Inflation has risen to a 40-year high the day after the Tory government imposed pay cuts on NHS and school workers. The CPI rate of inflation hit 9.1 percent last month, the Office for National Statistics said on Wednesday, as food, energy and petrol prices rose.

But it’s actually higher—with the more accurate RPI rate of inflation soaring at 11.9 percent.

The news comes after the Tory government announced real terms pay cuts for public sector workers.

Over one million NHS workers, including nurses, paramedics and midwives, would receive a pay  increase of £1,400 under the Tory plans.

The Royal College of Nursing (RCN) national executive council held an emergency meeting on Tuesday night and voted to move straight to a strike ballot. Unison, GMB, Unite and the other health unions should follow its lead and announce statutory strike ballots.

Dentists and doctors, who would receive a 4.5 percent pay increase, have called a protest in London on Monday.

Meanwhile, teachers would get a 5 percent increase, the Tory government said after recommendations from the School Teachers’ Review Body.

The NEU and NASUWT school workers’ unions have slammed the pay offer. Kevin Courtney, joint general secretary of the NEU, said it amounted to “yet another huge cut” for teachers.

He said the government had been “forced” to drop a previous proposal of a 3 percent increase, but had not “moved far enough”. “With RPI inflation,” he said, “experienced teachers would see a bigger pay cut than the one inflicted by last year’s pay freeze. “And even the increase to starting pay is below inflation so is a real-terms pay cut.”

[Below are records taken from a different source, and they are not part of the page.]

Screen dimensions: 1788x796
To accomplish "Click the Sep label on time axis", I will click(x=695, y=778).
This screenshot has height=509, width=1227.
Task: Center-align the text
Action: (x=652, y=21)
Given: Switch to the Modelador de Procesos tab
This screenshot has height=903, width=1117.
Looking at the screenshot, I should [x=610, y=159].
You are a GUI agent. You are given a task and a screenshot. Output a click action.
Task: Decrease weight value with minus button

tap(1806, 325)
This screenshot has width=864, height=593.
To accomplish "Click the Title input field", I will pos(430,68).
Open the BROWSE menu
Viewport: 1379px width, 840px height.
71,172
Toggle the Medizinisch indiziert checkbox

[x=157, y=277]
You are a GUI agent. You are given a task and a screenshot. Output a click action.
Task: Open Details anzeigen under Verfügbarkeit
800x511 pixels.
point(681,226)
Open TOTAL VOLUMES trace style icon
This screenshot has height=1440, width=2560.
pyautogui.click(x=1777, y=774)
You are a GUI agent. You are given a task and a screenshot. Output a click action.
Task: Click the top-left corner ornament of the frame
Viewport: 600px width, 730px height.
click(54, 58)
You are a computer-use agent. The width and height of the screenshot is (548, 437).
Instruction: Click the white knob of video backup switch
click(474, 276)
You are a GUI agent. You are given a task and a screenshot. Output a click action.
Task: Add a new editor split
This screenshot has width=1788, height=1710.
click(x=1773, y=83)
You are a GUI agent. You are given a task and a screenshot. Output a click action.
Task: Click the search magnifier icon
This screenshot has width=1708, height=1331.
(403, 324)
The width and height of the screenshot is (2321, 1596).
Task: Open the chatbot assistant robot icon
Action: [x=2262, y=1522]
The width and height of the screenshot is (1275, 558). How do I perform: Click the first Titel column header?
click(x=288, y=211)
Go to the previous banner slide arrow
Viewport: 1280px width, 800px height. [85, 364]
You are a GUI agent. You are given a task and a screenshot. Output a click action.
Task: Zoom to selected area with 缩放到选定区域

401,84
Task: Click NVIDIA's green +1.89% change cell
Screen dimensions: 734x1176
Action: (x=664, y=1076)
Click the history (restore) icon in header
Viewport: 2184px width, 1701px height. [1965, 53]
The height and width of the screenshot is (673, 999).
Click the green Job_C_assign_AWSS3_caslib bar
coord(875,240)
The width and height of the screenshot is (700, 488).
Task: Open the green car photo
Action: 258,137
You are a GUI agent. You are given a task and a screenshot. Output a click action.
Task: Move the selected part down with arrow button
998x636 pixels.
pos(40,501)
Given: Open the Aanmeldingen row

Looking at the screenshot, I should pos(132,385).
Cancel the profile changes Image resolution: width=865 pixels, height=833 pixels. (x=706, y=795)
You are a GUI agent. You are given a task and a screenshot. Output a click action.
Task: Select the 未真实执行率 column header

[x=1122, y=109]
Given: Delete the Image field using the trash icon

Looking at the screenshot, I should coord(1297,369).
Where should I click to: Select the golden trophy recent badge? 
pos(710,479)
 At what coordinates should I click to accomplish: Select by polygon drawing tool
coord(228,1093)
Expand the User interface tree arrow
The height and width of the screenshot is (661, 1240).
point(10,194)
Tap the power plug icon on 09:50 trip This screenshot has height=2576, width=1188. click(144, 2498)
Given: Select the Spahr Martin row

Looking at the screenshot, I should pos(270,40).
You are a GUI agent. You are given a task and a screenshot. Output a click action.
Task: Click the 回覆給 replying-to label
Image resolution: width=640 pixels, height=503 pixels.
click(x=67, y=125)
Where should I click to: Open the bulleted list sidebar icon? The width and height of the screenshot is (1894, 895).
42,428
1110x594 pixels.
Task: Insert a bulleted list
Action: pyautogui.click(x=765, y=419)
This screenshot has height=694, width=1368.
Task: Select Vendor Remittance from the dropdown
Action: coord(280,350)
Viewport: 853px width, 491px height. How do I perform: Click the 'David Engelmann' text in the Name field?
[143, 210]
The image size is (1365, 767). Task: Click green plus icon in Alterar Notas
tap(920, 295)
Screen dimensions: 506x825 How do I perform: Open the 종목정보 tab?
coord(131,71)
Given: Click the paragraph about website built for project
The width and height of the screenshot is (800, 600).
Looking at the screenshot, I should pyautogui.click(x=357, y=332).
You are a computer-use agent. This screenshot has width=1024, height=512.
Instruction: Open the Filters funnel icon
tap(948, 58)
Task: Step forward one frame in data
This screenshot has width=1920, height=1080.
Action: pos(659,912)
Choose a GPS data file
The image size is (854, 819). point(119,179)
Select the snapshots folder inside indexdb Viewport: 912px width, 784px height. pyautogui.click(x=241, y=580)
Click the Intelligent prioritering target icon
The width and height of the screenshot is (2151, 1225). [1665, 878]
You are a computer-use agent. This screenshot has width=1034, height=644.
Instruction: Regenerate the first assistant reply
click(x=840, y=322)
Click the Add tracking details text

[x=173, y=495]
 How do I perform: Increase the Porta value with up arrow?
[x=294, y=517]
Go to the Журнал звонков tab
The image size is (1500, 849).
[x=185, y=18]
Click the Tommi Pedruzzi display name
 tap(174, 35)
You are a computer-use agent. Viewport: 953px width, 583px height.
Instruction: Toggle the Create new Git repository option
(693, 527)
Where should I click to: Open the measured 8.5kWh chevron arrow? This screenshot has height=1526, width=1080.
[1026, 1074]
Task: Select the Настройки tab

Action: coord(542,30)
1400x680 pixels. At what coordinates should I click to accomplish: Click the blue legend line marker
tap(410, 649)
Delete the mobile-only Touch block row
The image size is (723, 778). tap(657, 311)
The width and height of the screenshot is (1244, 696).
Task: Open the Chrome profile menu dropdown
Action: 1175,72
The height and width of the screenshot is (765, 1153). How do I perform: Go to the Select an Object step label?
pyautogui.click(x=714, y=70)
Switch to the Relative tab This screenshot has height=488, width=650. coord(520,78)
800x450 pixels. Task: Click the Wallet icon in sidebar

Courtney added that the 8.9 percent rise for beginner teachers did not “really shift the dial” on the recruitment crisis.” He said the NEU would consult members on strikes in the autumn with “the largest ballot of teachers for a generation”.

NASUWT has previously said it would hold a national strike ballot if the Tories failed to “deliver pay restoration for teachers”.

The inflation figures underline that union leaders shouldn’t accept any below-inflation pay rises.

A shift is taking place within the class struggle with more unions moving towards industrial action.

Every socialist, trade unionist and campaigner needs to throw themselves into building solidarity for the rail and BT workers’ strikes this summer.

Over 40,000 RMT union members at Network Rail and 14 train operating companies plan strikes on Wednesday of next week and 18 and 20 August. Around 6,000 Aslef train drivers’ union members at eight companies will walk out on Saturday of next week.

CWU union members at BT and Openreach plan to strike on Friday of next week and the following Monday, 1 August.

Do a workplace collection for the strikes and go down to the picket lines with workmates and your union banner. And activists have to fight to spread the action to their own workplace and sector.

The union leaders shouldn’t move at the usual snail’s pace of consultative ballots, weeks of talks, statutory ballots and then more talks followed by a one-day strike.

And, while they’re still balloting for strikes, unions could call for protests, marches and rallies to mount pressure on the Tories and build the yes votes.

There is a huge opportunity to hurl back the Tories’ and bosses’ assaults on working class people.